> **Consigne 1**:
Dans les enregistrements, reprenez les lignes en commençant par celle qui contient « Besteck für Frühstück (892, 1431) » et en allant jusqu'à celle qui contient « Garantie (441, 1507) ». Renommez « Zahlen » en « Bezahlen » sans rien modifier d'autre.
----
Intervention de Yves Bouloux

Réunion du 17 décembre 2019 à 14h30
Lutte contre les contenus haineux sur internet — Suite de la discussion en procédure accélérée et adoption d'une proposition de loi dans le texte de la commission modifié

Photo de Yves BoulouxYves Bouloux :

Monsieur le président, madame la garde des sceaux, monsieur le secrétaire d’État, mes chers collègues, la commission des affaires économiques s’est saisie pour avis de la proposition de loi que nous examinons aujourd’hui, car celle-ci modifie la loi pour la confiance dans l’économie numérique de 2004, dite LCEN, dont nous avions été saisis au fond. Même si son objectif relève de la protection des libertés fondamentales, elle affecte donc un secteur qui est aujourd’hui au cœur de la compétence de la commission.

Quelques considérations sur la méthode, d’abord. Nous regrettons que, malgré une longue gestation, le Gouvernement ait, de nouveau, choisi une proposition de loi plutôt qu’un projet de loi. Cette voie prive le Parlement d’une étude d’impact qui, en l’espèce, était plus que nécessaire.
----
> **Consigne 2**:
Recopiez à l'identique le passage de l'intervention qui commence par « Monsieur le président, madame » et se poursuit jusqu'à « de la commission. ».
----
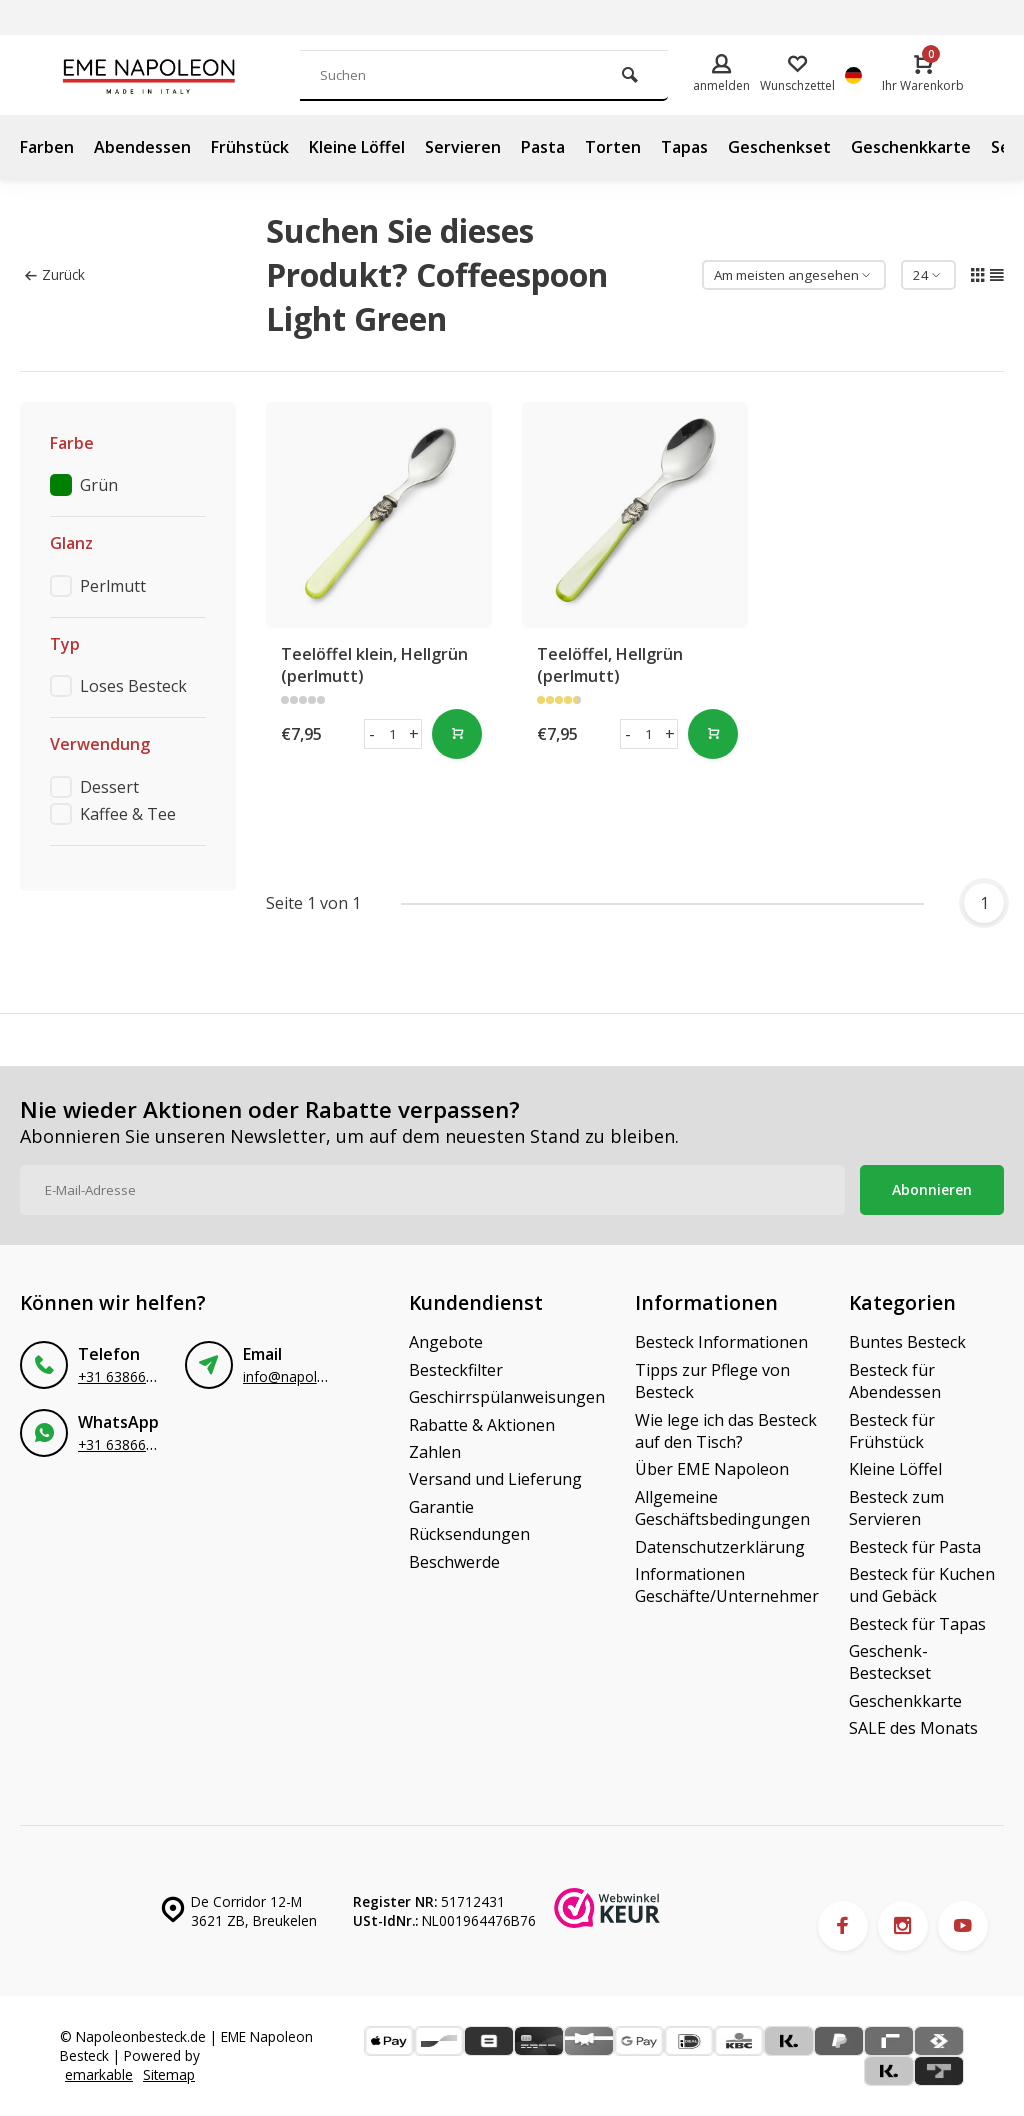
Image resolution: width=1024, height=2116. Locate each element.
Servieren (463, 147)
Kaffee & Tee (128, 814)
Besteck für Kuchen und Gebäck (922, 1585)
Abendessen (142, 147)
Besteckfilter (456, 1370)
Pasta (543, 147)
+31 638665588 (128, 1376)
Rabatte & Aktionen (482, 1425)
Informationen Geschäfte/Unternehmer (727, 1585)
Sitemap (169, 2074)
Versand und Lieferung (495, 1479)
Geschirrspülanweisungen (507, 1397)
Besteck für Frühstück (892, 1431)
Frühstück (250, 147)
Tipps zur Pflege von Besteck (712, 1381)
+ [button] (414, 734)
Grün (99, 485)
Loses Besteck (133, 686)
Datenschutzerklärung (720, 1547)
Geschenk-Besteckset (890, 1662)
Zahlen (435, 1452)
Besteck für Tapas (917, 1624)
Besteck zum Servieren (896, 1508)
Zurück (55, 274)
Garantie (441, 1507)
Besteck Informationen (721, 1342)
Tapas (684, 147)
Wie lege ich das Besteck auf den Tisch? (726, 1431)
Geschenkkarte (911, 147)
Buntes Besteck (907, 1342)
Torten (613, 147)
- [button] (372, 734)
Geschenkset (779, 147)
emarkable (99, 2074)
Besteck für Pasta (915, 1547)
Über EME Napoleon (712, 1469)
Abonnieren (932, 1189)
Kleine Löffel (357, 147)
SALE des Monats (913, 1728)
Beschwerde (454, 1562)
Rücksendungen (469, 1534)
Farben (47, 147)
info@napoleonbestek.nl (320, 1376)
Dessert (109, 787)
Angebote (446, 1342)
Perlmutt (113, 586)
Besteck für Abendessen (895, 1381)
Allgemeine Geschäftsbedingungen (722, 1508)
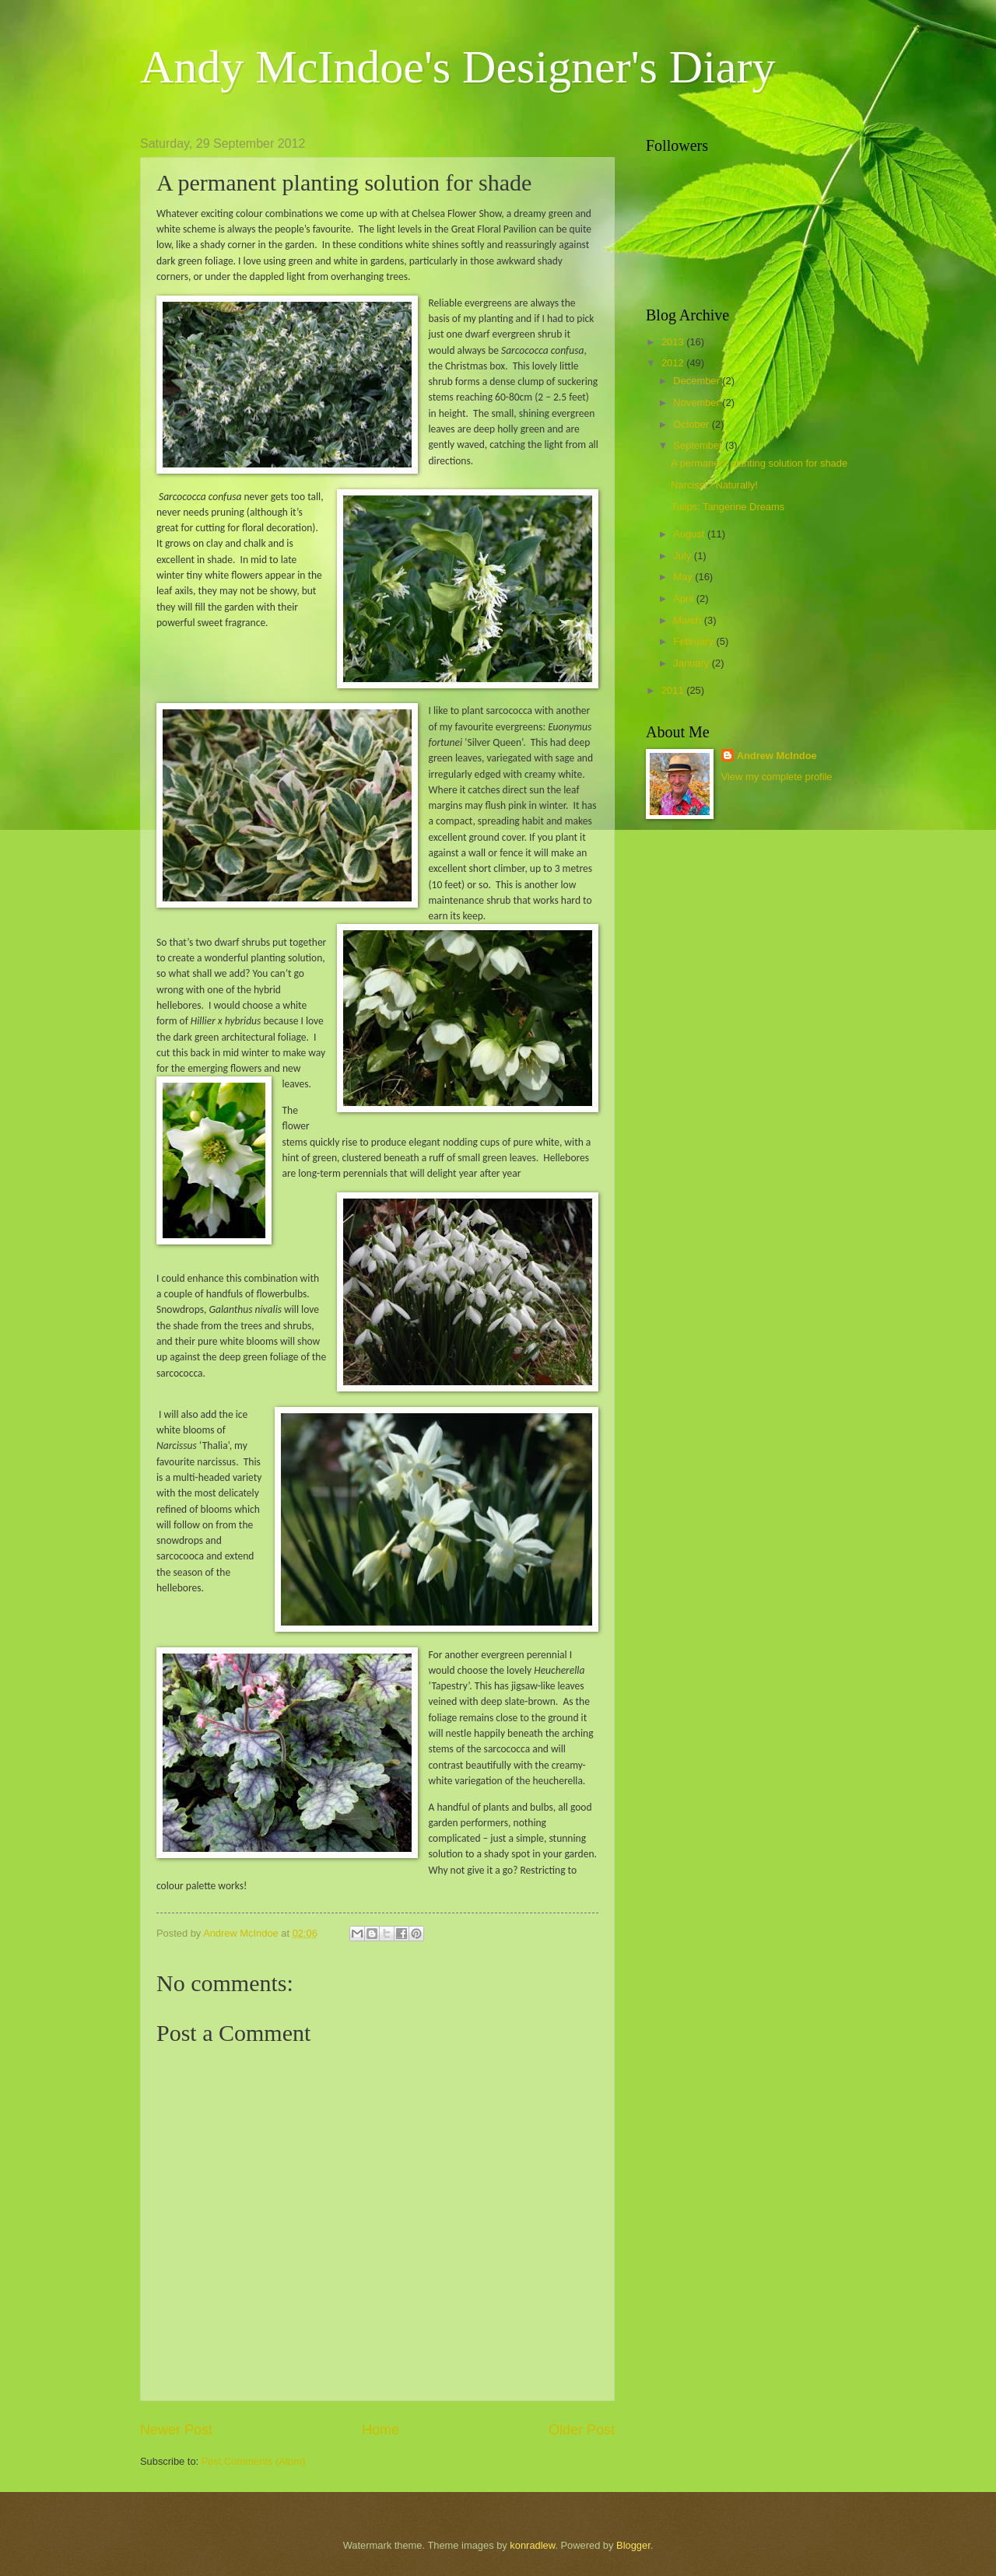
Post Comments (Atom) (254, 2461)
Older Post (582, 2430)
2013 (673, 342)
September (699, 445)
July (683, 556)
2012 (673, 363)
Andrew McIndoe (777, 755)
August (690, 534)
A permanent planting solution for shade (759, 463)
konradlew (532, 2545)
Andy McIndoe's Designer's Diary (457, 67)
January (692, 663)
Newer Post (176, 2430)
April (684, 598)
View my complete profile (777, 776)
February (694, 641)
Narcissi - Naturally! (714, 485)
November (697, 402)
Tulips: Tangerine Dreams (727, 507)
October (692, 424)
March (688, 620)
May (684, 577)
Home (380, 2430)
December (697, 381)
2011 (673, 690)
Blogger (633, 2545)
----
> **Réponse 1**:
Besteck für Frühstück (892, 1431)
Frühstück (250, 147)
Tipps zur Pflege von Besteck (712, 1381)
+ [button] (414, 734)
Grün (99, 485)
Loses Besteck (133, 686)
Datenschutzerklärung (720, 1547)
Geschenk-Besteckset (890, 1662)
Bezahlen (435, 1452)
Besteck für Tapas (917, 1624)
Besteck zum Servieren (896, 1508)
Zurück (55, 274)
Garantie (441, 1507)

> **Réponse 2**:
Monsieur le président, madame la garde des sceaux, monsieur le secrétaire d’État, mes chers collègues, la commission des affaires économiques s’est saisie pour avis de la proposition de loi que nous examinons aujourd’hui, car celle-ci modifie la loi pour la confiance dans l’économie numérique de 2004, dite LCEN, dont nous avions été saisis au fond. Même si son objectif relève de la protection des libertés fondamentales, elle affecte donc un secteur qui est aujourd’hui au cœur de la compétence de la commission.